Dark Mode und variable Farbschemas
Der Dark Mode ist längst keine Nische mehr – viele Nutzer bevorzugen ihn für längere Browsing-Sessions. Moderne Websites bieten automatisch angepasste Designs je nach Benutzereinstellung oder Tageszeit. Variable Farbschemas machen Websites flexibler und nutzerfreundlicher, ohne dabei auf Design-Qualität zu verzichten.

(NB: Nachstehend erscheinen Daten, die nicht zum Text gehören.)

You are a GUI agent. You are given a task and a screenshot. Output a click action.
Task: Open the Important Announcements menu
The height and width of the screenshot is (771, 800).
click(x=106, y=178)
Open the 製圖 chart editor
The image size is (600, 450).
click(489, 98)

Interaktive und animierte Elemente
Subtile Animationen und Übergänge bereichern das Nutzungserlebnis, ohne ablenkend zu wirken. Von Hover-Effekten über Scroll-Animationen bis zu Micro-Interaktionen – diese Elemente schaffen Engagement und Freude bei der Nutzung. Der Schlüssel liegt in der Balance: nicht zu viel, nicht zu wenig.
Mobile First Design
Mit über 60% der Web-Nutzer auf Mobilgeräten ist Mobile First nicht mehr optional. Websites müssen zunächst für Smartphones und Tablets optimiert werden, dann für Desktop. Responsive Design mit flexiblen Layouts, schnelle Ladezeiten und Touch-freundliche Navigationen sind Standard.
Nachhaltiges Web Design
Umweltbewusstsein wächst auch im Web. Nachhaltige Websites verzichten auf unnötige Grafiken, optimieren Code und Bilder und reduzieren damit den Energieverbrauch. Green Web Hosting und ökologisch orientierte Design-Praktiken werden zunehmend wichtiger für bewusste Unternehmen.